Psalm, występujący w dzisiejszej Liturgii Słowa, ukazuje nam wdzięcznego za doznane łaski od Boga psalmistę. Bóg wysłuchał jego błagań i uwolnił go od wszelkiej trwogi i ucisku. Psalmista zapewnia, że jego wdzięczność będzie trwała po wieczne czasy. Zapewnia także, iż będzie głosił chwałę Pana. Zwraca się do wszystkich ludzi, by wspólnie wysławiać i wywyższać Jego imię. Wskazuje, że Bóg gwarantuje wszystkim bogobojnym swoją opiekę i ocali ich od wszelkich nieszczęść.
Psalm bardzo dobrze koresponduje z Pierwszym Czytaniem i niesie podobne przesłanie. Uratowani z sytuacji opresyjnej wielbią Pana przez głoszenie Jego chwały. A my, czy nie mieliśmy podobnych sytuacji? Czy kiedykolwiek nie zostaliśmy uwolnieni przez Niego? Myślę, że wielu z nas doświadczyło różnych trudnych zdarzeń i niekiedy zapominamy, że bez Boga mogłoby się wszystko skończyć inaczej. On był i czuwał. Boże, jak dobrze, że jesteś…
Ewangelia: J 3, 16-21
Jezus wyjaśnia w rozmowie z Nikodemem, dostojnikiem żydowskim, faryzeuszem i członkiem Sanhedrynu, swoją misję. Wskazuje, iż na ziemi pojawił się z miłości Ojca do ludzi i z Jego woli. Ujawnia cel swojej misji, którym jest zbawienie i życie wieczne dla tych, którzy w Niego wierzą. W sposób jednoznaczny wskazuje, iż Bóg nie działa z niskich pobudek by potępić świat, ale by dać mu wyłącznie radość zbawienia. Jezus, jako Syn Boży, jest pośrednikiem objawienia i odkupienia; światłem, które przyszło na świat i dla świata.

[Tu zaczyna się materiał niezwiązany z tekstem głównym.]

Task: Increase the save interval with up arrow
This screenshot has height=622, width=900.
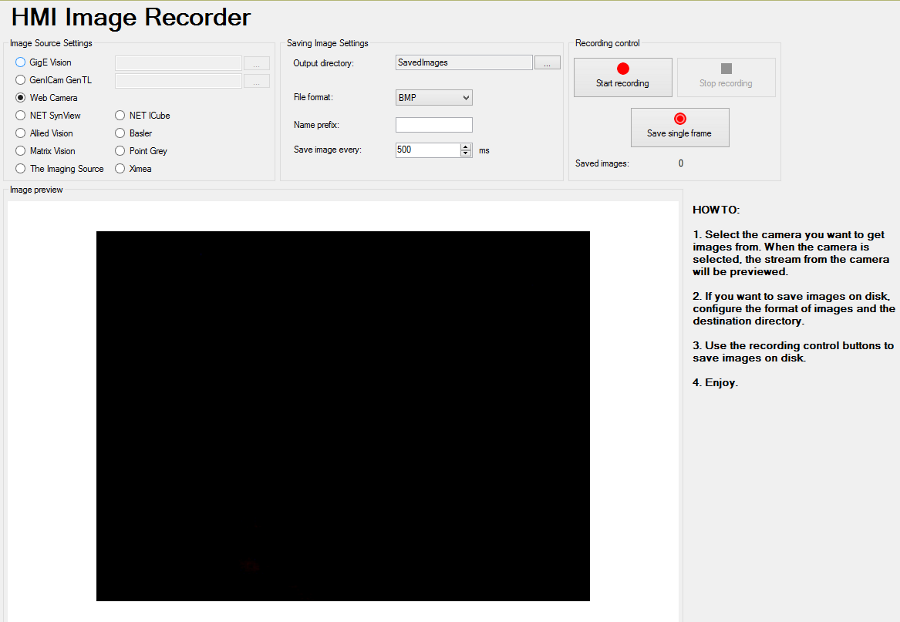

Jezu Chryste, swoją przemową przemieniłeś Nikodema. Sprawiłeś, że uwierzył, a on przez swoją działalność na ziemi i – według tradycji wschodniej – śmierć męczeńską udowodnił, iż jest godzien dostąpić świętości. Panie, odszukaj współczesnych Nikodemów; tych stojących obok Kościoła, wahających się, pogubionych. Umocnij ich w wierze, by nie dostąpili ciemności.